Pretty much everything in the high end large language model area is off limits to people without access to a supercomputer (we're talking hundreds of A100s or several $100k in cloud computing equivalent). Open Source efforts like BigScience may open up downstream tasks for normal people, but the forefront of this research is no longer accessible to individuals.
You might be surprised to hear that the KenLM language models that are used for speech recognition are actually trained on-disk using CPU. With a €149 monthly bare metal server, I could train my own LM on OSCAR DE and EN.
Where I do agree with you is that transformer-style text generation models in the billion parameter range are off-limits for hobbyists. But that's only a tiny part of the useful applications of AI. And you can train them with gradient checkpointing, it's just 100x slower than what Google can do.

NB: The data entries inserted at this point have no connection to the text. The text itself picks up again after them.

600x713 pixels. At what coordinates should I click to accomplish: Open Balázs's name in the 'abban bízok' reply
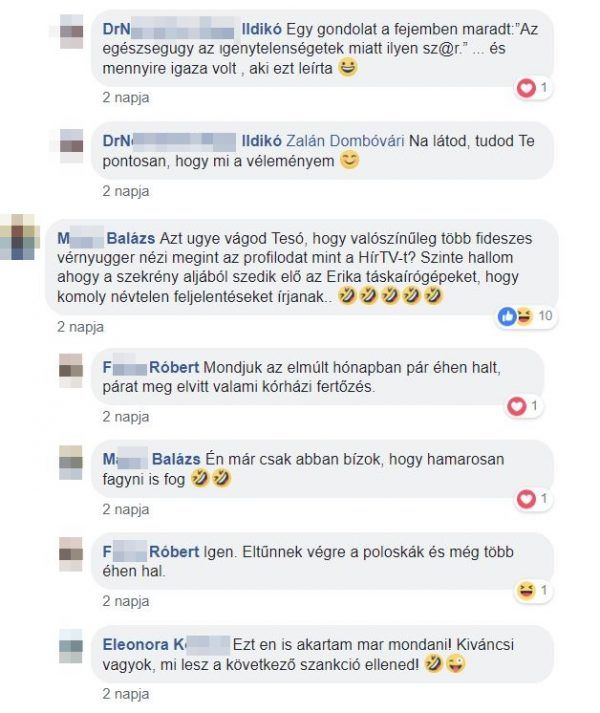click(x=151, y=459)
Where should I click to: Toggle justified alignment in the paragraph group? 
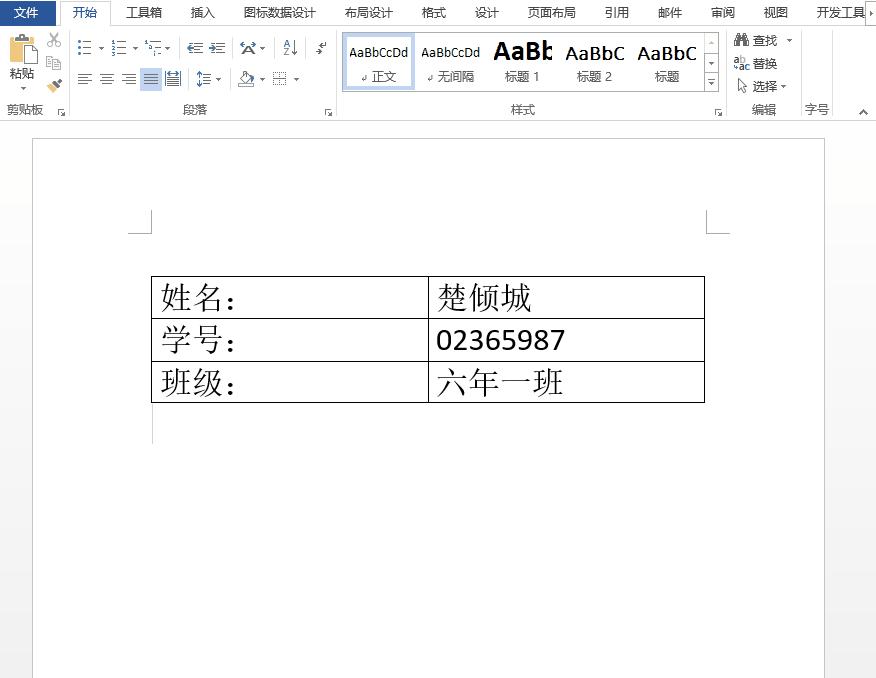point(151,79)
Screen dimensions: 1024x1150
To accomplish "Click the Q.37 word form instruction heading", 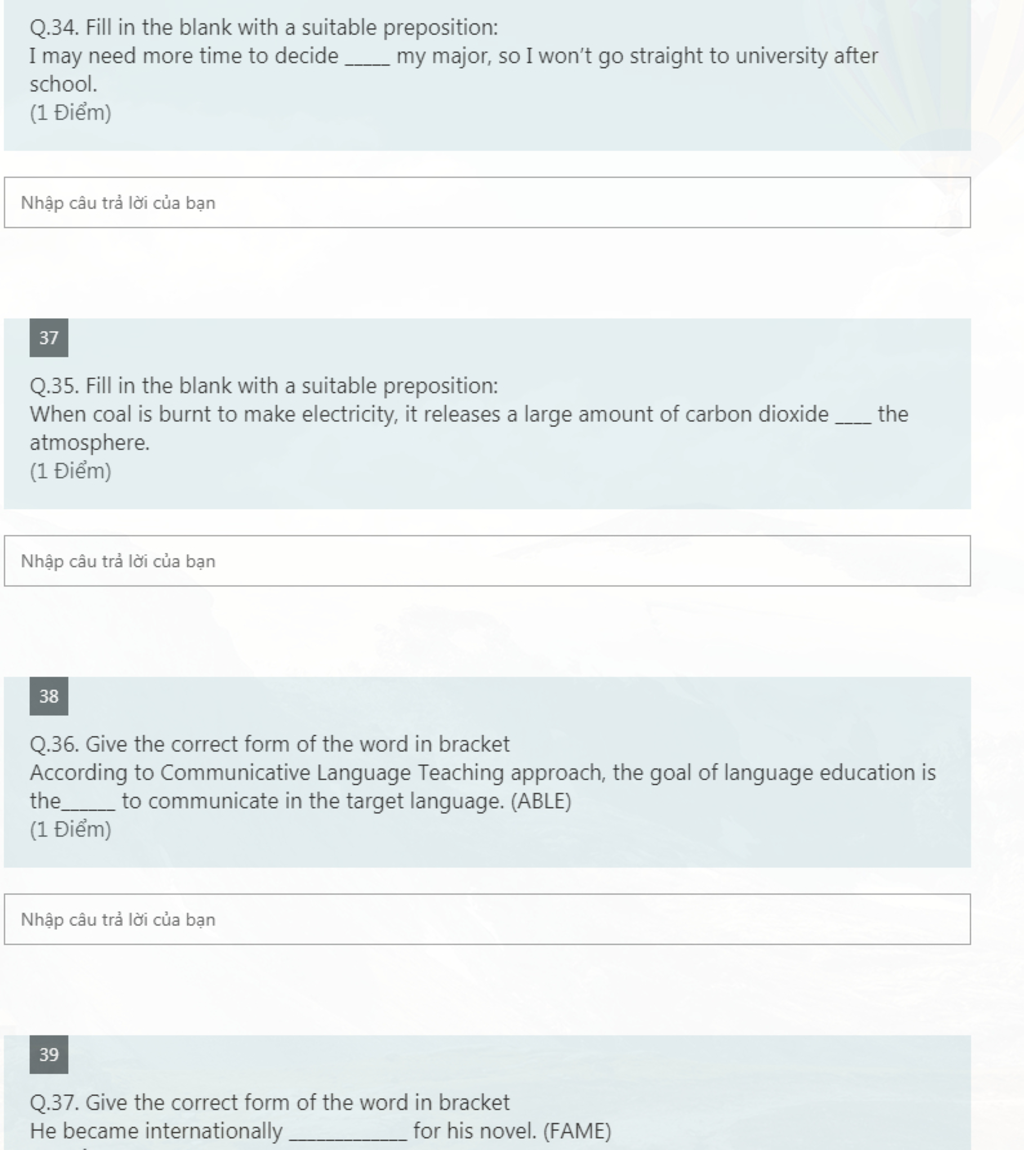I will pyautogui.click(x=270, y=1103).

KenLM ist not a neural network and instead a purely statistical n-gram model. So it's no surprise that it would be faster on a CPU in many cases. However, as soon as you have to deal with noisy data, KenLM gets blown out of the water by DL architectures like LSTM and, more recently, Transformers. There's a reason why purely statistical models have seen very little progress in the last 10 years (KenLM was published 11 years ago) and that reason is that this "noise" is basically just a consequence of the central limit theorem applied to data with a huge amount of nuance - much more than any human coded feature vector could ever account for.